--- DATA FOR ANALYSIS ---
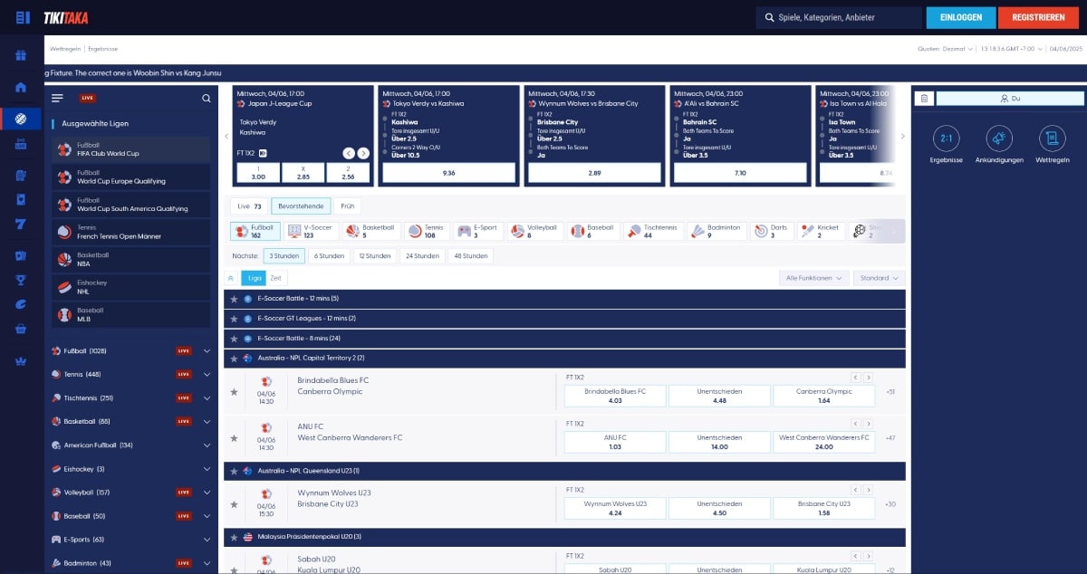1087x574 pixels.
Task: Open the Wettregeln scroll icon
Action: pyautogui.click(x=1052, y=139)
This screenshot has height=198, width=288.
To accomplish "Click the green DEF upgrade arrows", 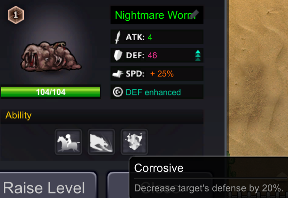I will (x=198, y=55).
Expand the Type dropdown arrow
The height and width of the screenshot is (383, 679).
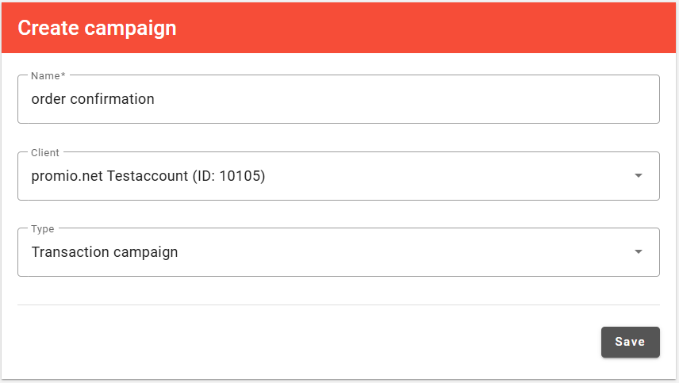click(x=639, y=252)
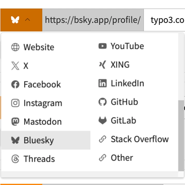Click the Mastodon logo icon
The image size is (185, 185).
15,122
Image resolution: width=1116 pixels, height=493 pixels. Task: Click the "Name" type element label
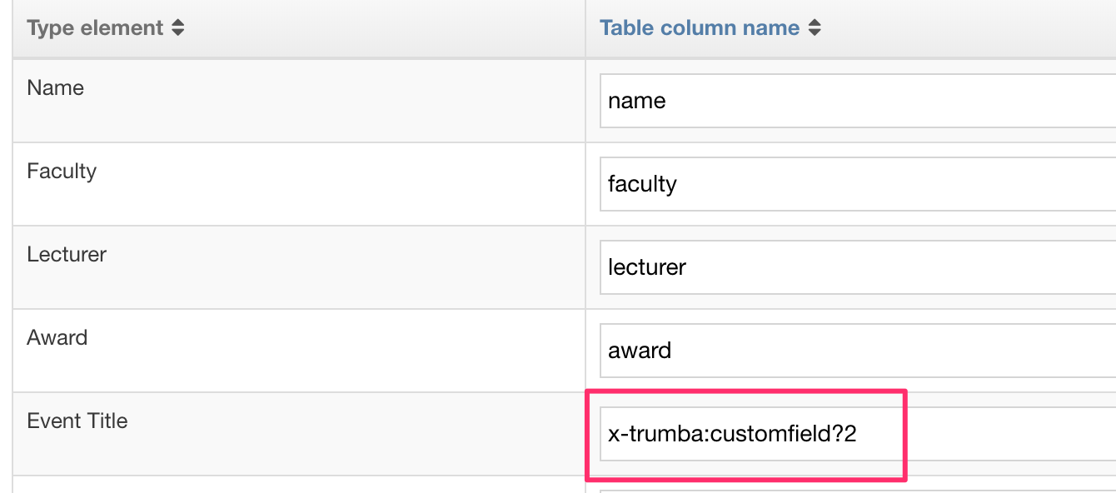click(56, 88)
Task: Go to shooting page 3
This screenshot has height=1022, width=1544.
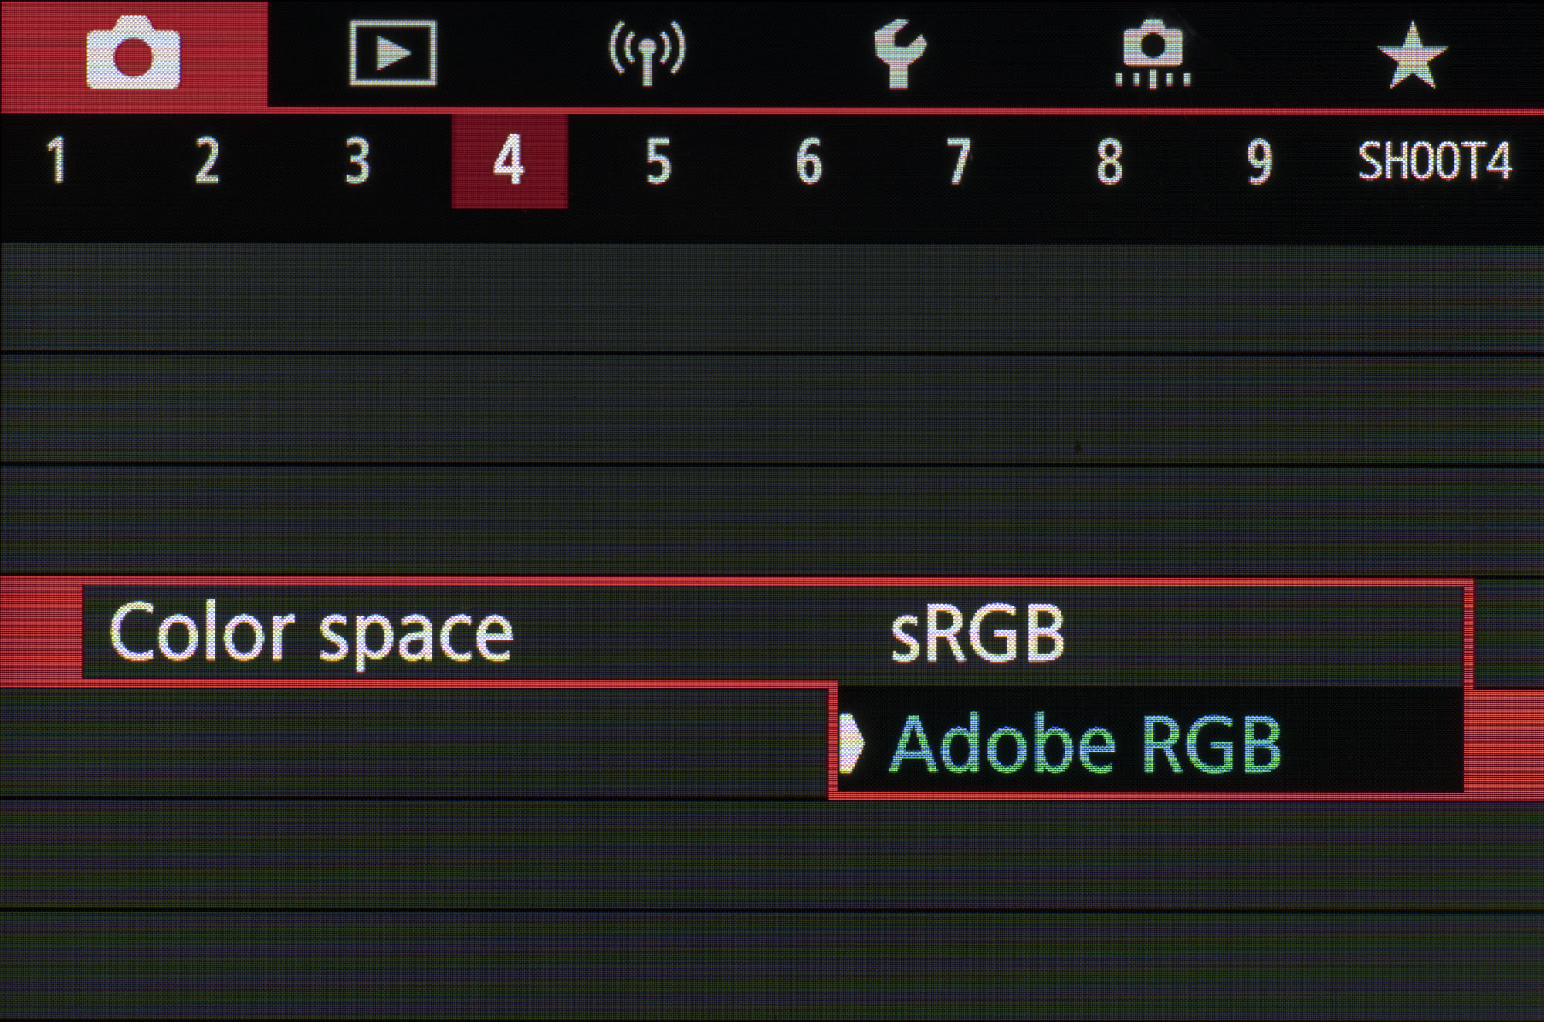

--- WHAT YOU HAVE TO DO ---
Transcribe every line from the one containing "Expand the Type dropdown arrow" to the end of the listing, exactly and exclusively. Do not carry any picture over.

--- RESPONSE FOR THIS EXERCISE ---
Expand the Type dropdown arrow
The height and width of the screenshot is (383, 679).
click(x=639, y=252)
Click the Mastodon logo icon
The image size is (185, 185).
15,122
Image resolution: width=1116 pixels, height=493 pixels. Task: Click the "Name" type element label
click(56, 88)
Task: Go to shooting page 3
This screenshot has height=1022, width=1544.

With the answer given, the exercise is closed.